Publié le 16 octobre 2024 17:43:00. La saison des moustiques s’allonge en Caroline du Sud, et les experts tirent la sonnette d’alarme face à une possible augmentation des risques de maladies transmises par ces insectes, après un décès lié à l’encéphalite équine orientale (EEE) dans le comté de Beaufort.
- Un décès lié à l’encéphalite équine orientale (EEE) a été recensé fin septembre en Caroline du Sud, le premier depuis 2003.
- Le ministère de la Santé publique de Caroline du Sud (SC) recommande aux habitants de redoubler de prudence.
- Les populations de moustiques et la propagation des virus qu’ils véhiculent sont en augmentation, rendant le suivi et le contrôle plus complexes.
La Caroline du Sud est confrontée à une saison de moustiques plus longue et potentiellement plus dangereuse. Le décès récent d’un résident du comté de Beaufort, décédé fin septembre des suites de l’encéphalite équine orientale (EEE), une maladie rare mais grave transmise par les moustiques, a incité le ministère de la Santé publique de SC à émettre des recommandations de prudence accrues.
Il s’agit du premier décès humain lié à l’EEE depuis 2003. Bien que le virus soit régulièrement détecté chez les oiseaux, les chevaux et les moustiques, les chiffres de cette année sont en hausse. L’entomologiste du département de santé publique, Christopher Evans, explique que l’EEE survient généralement par épidémies tous les sept à dix ans.
« En 2003, lorsque nous avons eu ces deux décès, 154 cas ont été signalés chez les chevaux. En 2013, il y a eu environ 51 cas signalés chez les chevaux. »
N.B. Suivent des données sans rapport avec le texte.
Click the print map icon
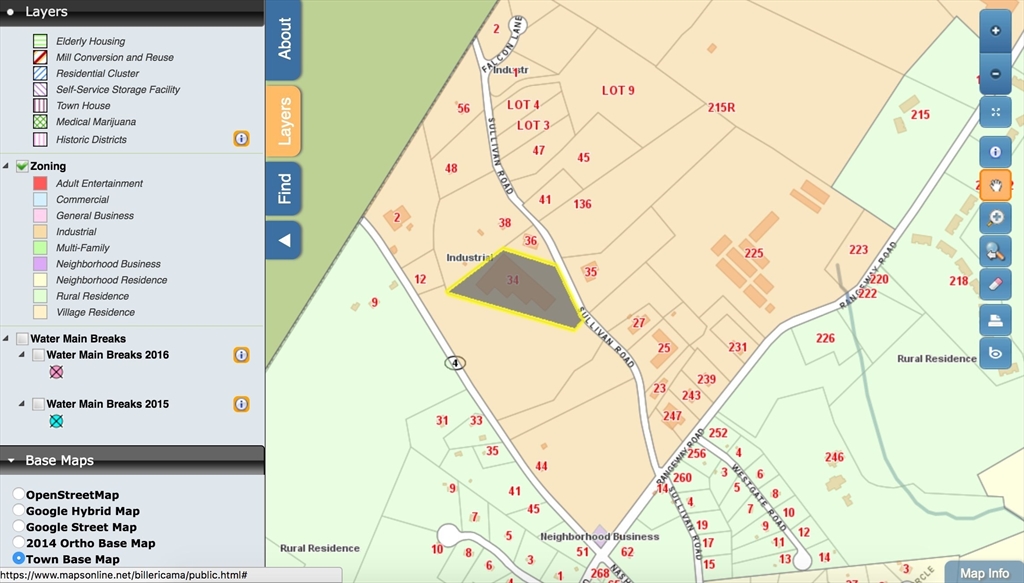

Christopher Evans, entomologiste du département de santé publique
Cette année, 10 cas d’EEE ont été recensés chez des chevaux, et plusieurs cas humains de virus du Nil occidental, un autre virus transmis par les moustiques, ont été confirmés. Les raisons de ces cycles restent toutefois inconnues. Selon Evans, l’EEE se concentre principalement dans les zones humides de la partie côtière de l’État, le long de l’ancien lit de la rivière Columbia.
La surveillance des populations de moustiques et le suivi des virus qu’ils transportent s’avèrent complexes en raison de l’abondance des zones humides en Caroline du Sud. Hanna Schaffer, directrice de l’USC et ancienne assistante de recherche pour les jardins botaniques de Caroline du Nord, souligne la nature imprévisible des déplacements des insectes, rendant les échantillonnages peu fiables.
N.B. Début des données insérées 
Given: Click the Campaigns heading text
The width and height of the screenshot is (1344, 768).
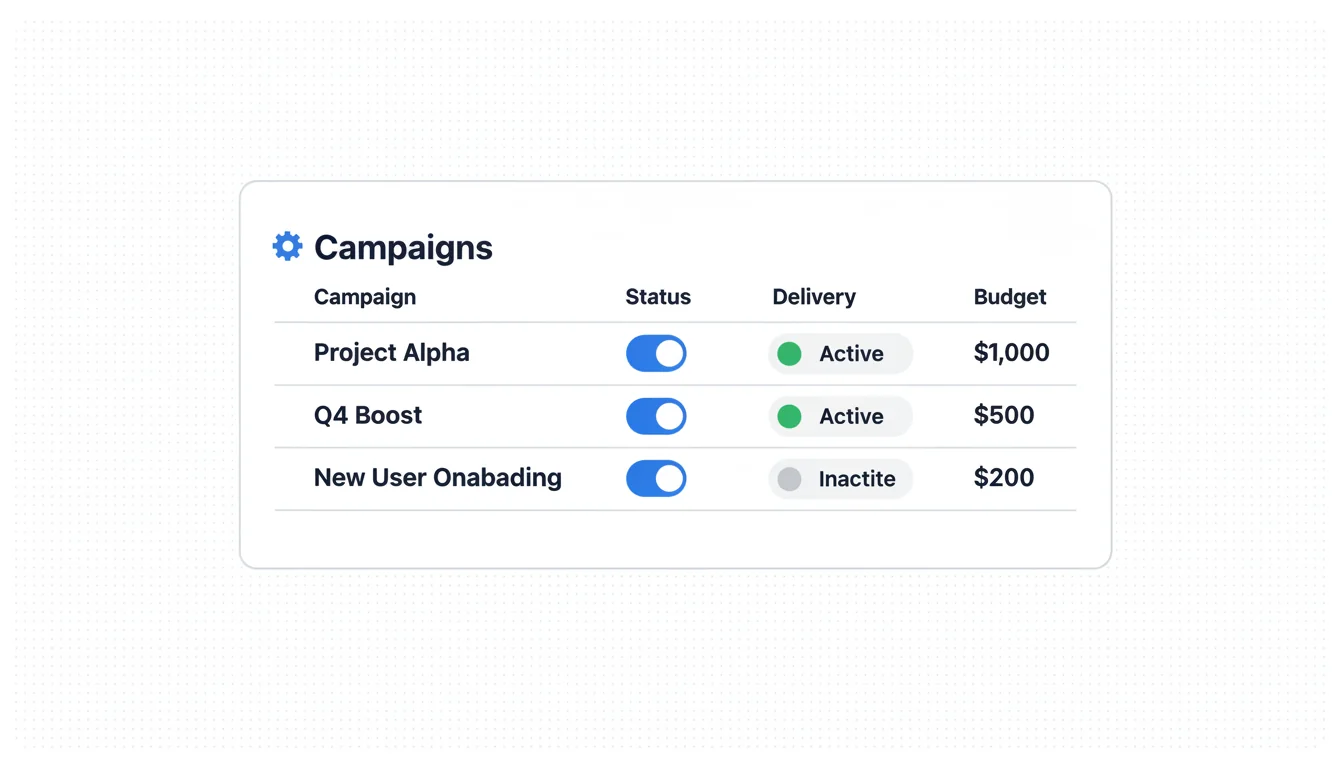Looking at the screenshot, I should pos(403,248).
« Pour connaître la quantité de moustiques ou d’insectes dans une population totale, vous devez d’abord trouver la zone de population que vous souhaitez déterminer, puis mesurer une population proportionnellement plus petite. »
Hanna Schaffer, directrice de l’USC
Malgré le refroidissement des températures lié à l’automne, Evans prévient que cela ne signifie pas nécessairement une diminution des populations de moustiques. Au contraire, si le virus s’accumule suffisamment dans l’environnement, le risque pourrait même augmenter.
« Si le virus s’accumule suffisamment dans l’environnement, comme c’est le cas actuellement, il y a une possibilité de risque encore plus grand. Et beaucoup de gens tomberont malades à cause de maladies transmises par les moustiques, surtout à cette période de l’année, car il fait un peu plus frais dehors et les gens vont dehors. »
Christopher Evans, entomologiste du département de santé publique
Les attractions situées à proximité des zones humides, telles que Cypress Gardens dans le comté de Berkeley et Congaree Creek Heritage Preserve dans le comté de Lexington, ne mesurent pas les populations d’insectes. L’augmentation des températures favorise la propagation du virus à la fois chez les moustiques et chez les oiseaux, avant qu’il ne soit transmis aux humains par les espèces de moustiques dites « ponts », qui se nourrissent à la fois d’oiseaux et de mammifères.
Les experts recommandent aux habitants de se protéger contre les piqûres de moustiques et de vérifier la présence d’eau stagnante sur leur propriété, un terrain propice à la reproduction des insectes. Ils invitent également à signaler les oiseaux morts via le site web du ministère de la Santé publique et à se renseigner sur les ressources locales de lutte contre les moustiques.